I've been flirting with my job search for a few weeks, easing into looking, since, y'know, I have until the end of the year.
Except I don't.
I got a one-month's notice today - November 27, instead of end of December.
This sucks for a couple reasons, including that old "finding a job at the holidays" deal, one month less salary, and not least because if I'd been in 'til year-end, I might have been able to convince them to extend it by a week or two into January, to fully vest in the pension plan. As it is, my boss tells me he's going to have to "fight" for a decent severance package, let alone any kind of credit for time to vest in the retirement... which means I might lose the money I have been paying in. Argh. This happened at Mt Auburn, too - where I left about a month before I was eligible to keep the retirement benefits.
I'm so tired of having to look for work every year.
Mainly I have to remember that a. I knew this was coming, and this just moves up the timetable; b. every time before when this has happened, while it may be rough for a while, I've come out with a better job than I had before; c. this is an opportunity to work on other aspects of life - and not to get distracted nor discouraged.
I've been applying for jobs.

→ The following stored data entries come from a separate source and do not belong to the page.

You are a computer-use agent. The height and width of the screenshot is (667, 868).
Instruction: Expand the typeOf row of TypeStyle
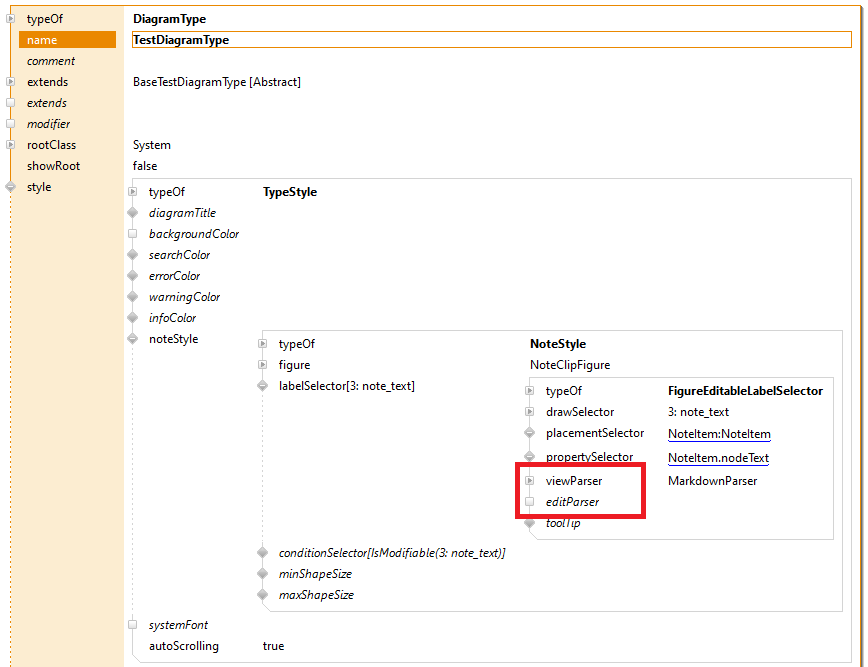132,192
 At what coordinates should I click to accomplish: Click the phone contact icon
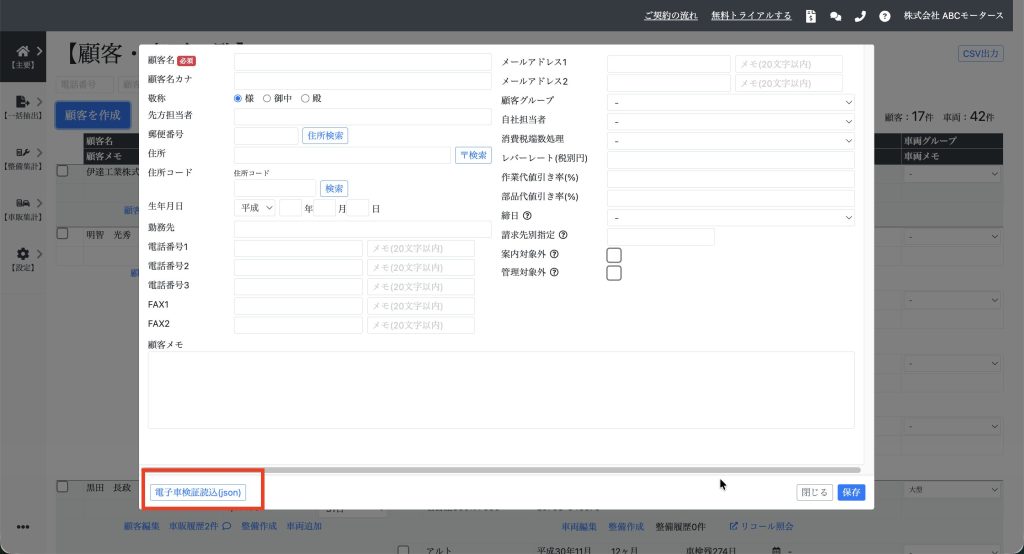point(860,16)
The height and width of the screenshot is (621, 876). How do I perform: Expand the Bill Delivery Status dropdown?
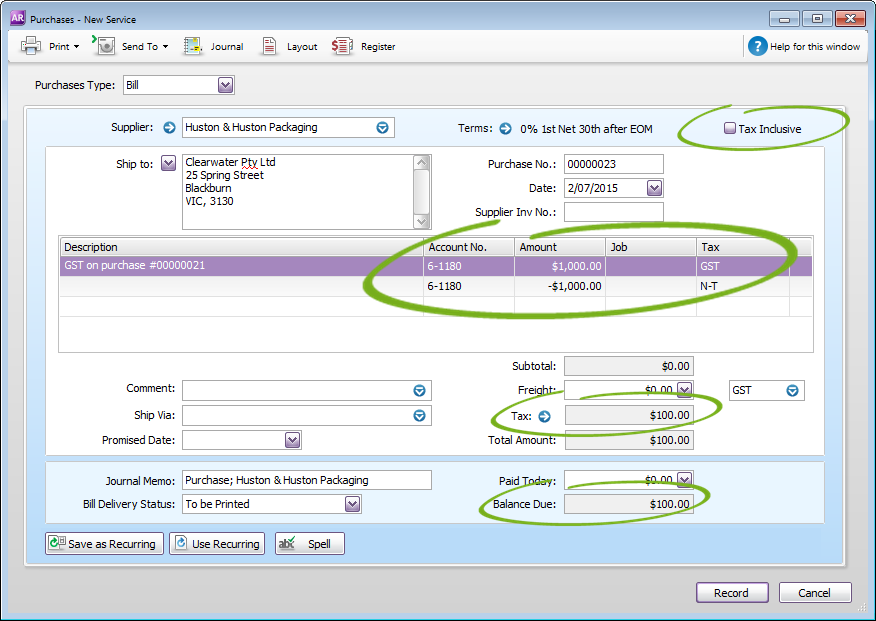352,504
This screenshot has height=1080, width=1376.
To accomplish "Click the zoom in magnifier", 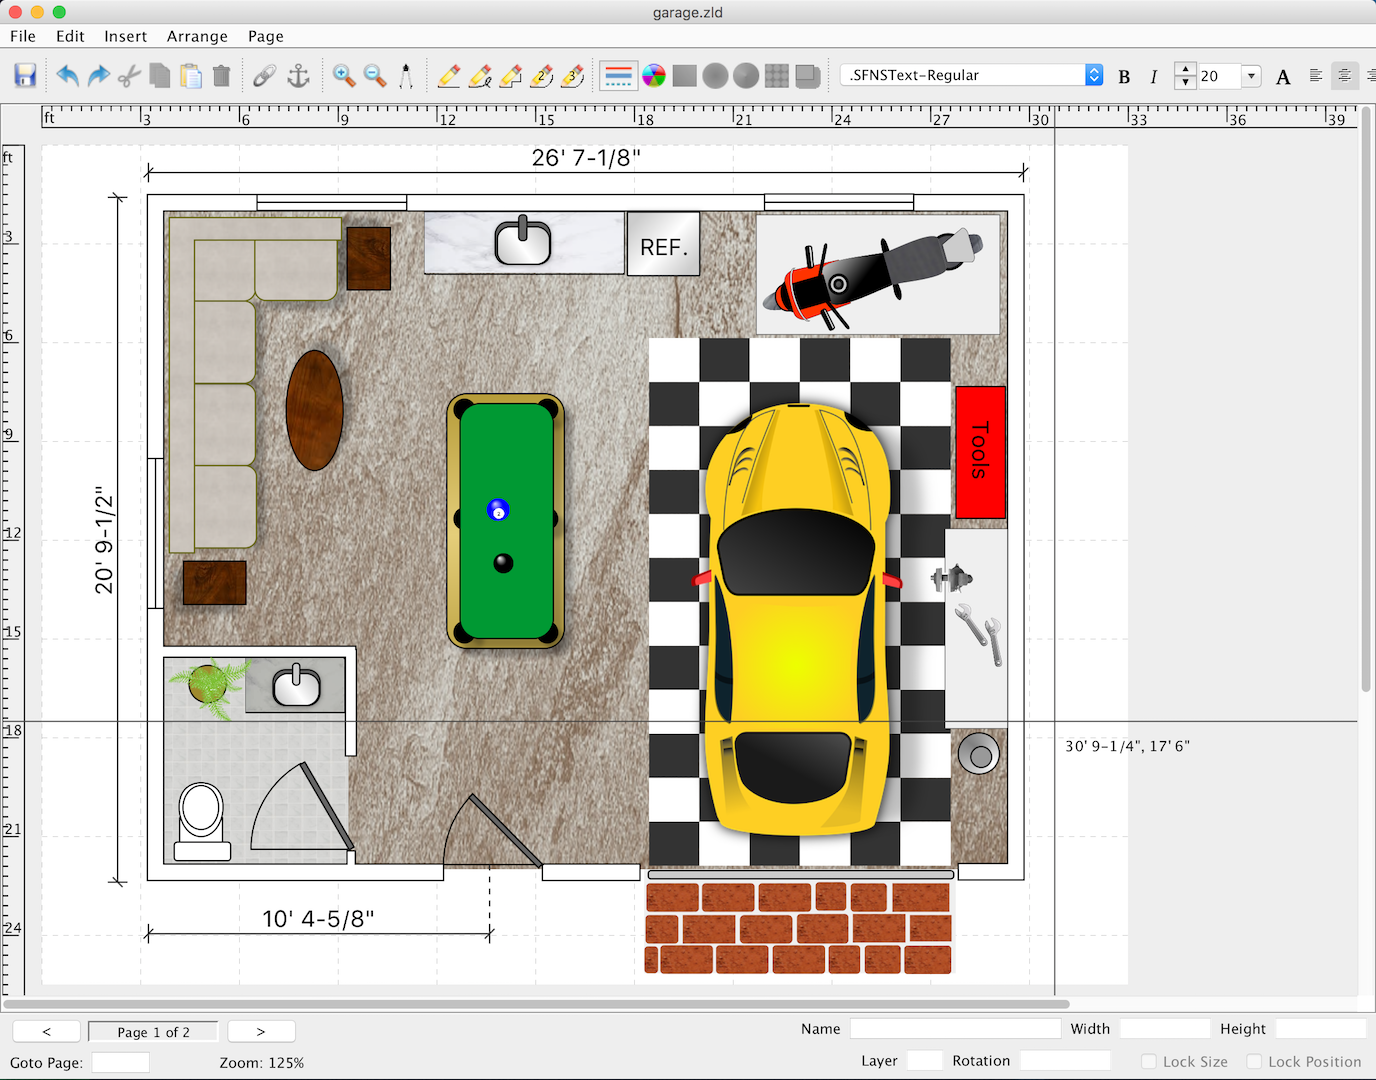I will (x=344, y=76).
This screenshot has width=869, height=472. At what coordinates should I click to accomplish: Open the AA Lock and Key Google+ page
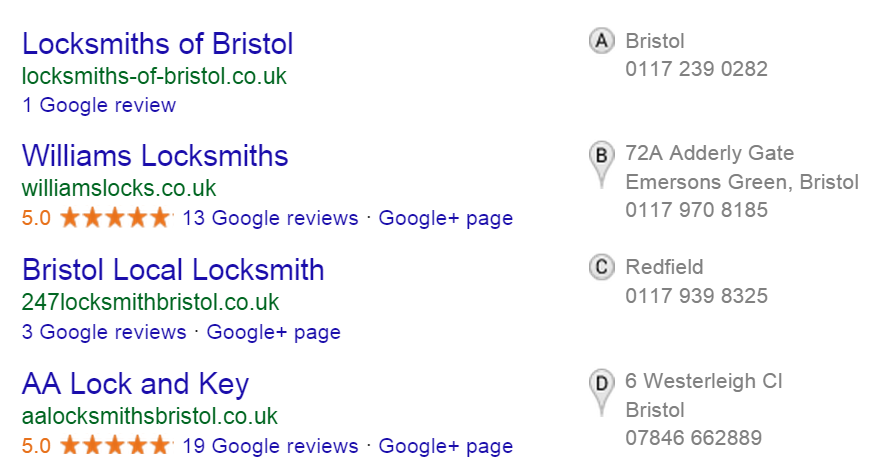point(446,446)
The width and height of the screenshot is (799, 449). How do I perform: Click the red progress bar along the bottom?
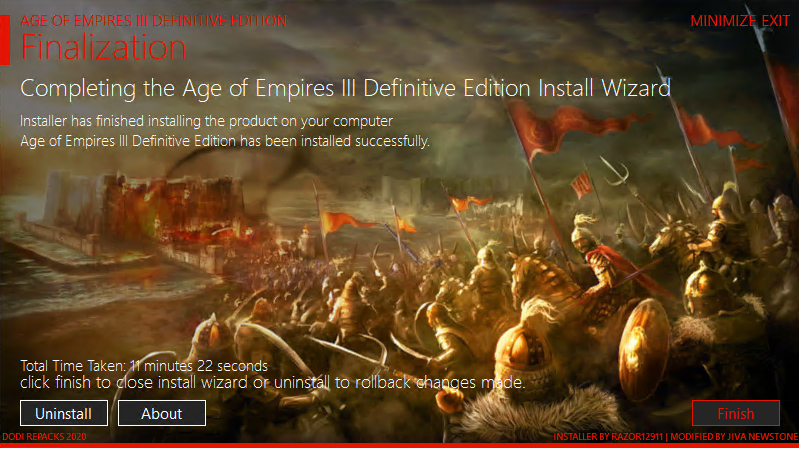pyautogui.click(x=400, y=445)
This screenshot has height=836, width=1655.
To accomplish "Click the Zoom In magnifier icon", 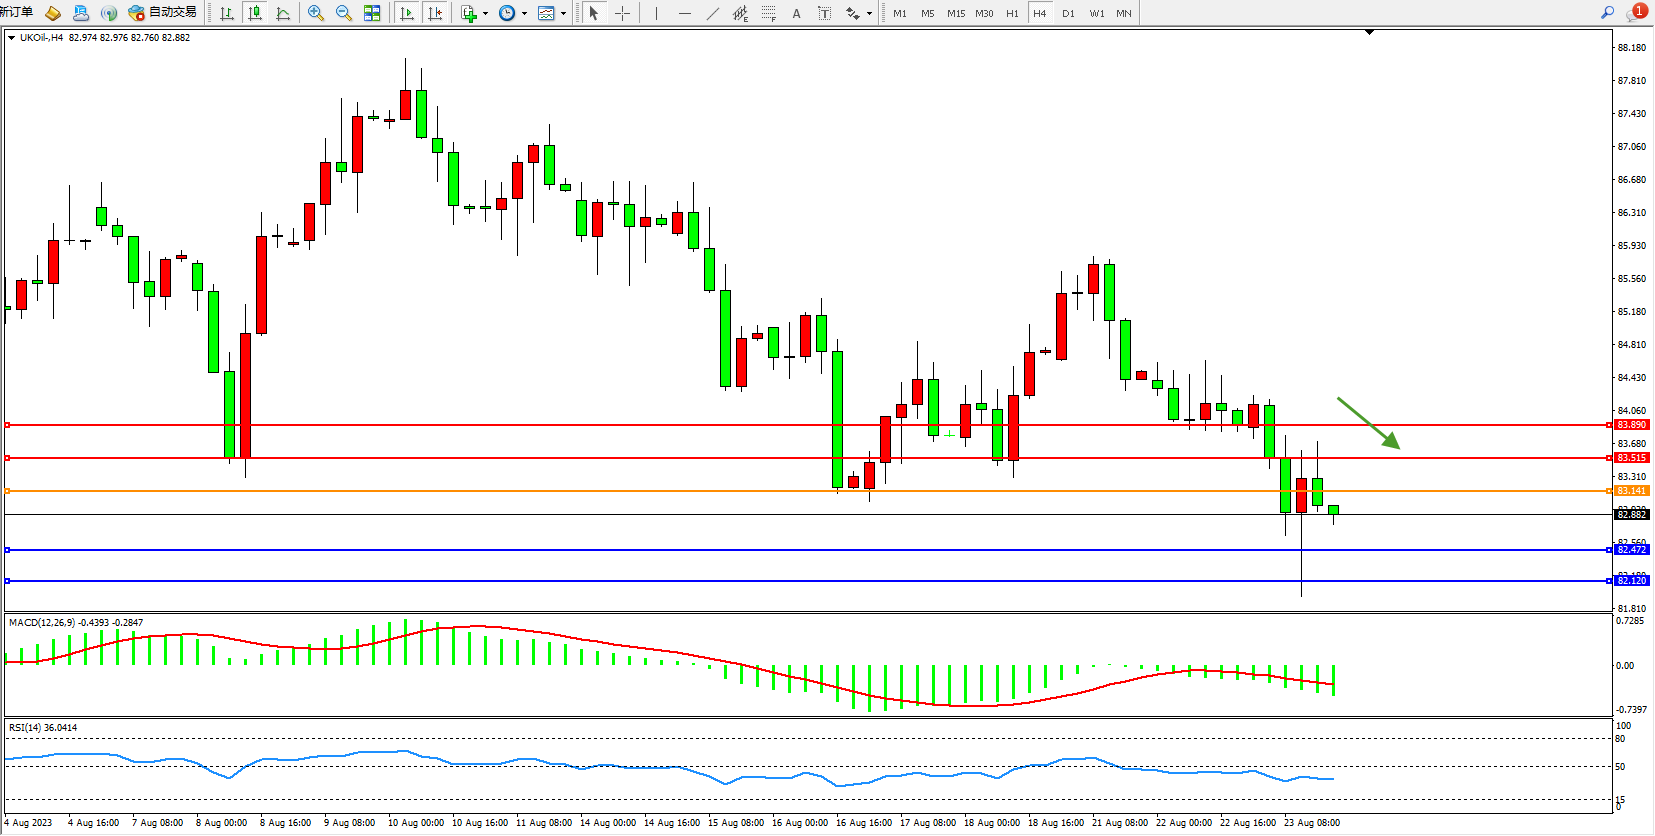I will click(316, 13).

You may have noticed me ping you on "linked in". I may cave and get a Facebook (though I may not).
I've got a list of things to take care of this month - dentist, some memberships, etc. - and I just knocked a list of stuff off my wish list - and I need to pay down the bills STAT, even if it means withdrawing a bit of savings to do it.
Man, I just HATE job-hunting. Why can't I just get discovered and land a string of leading roles, star in a movie or two, and oh, yeah, come up with an idea for a novel that will hold together for more than half a chapter?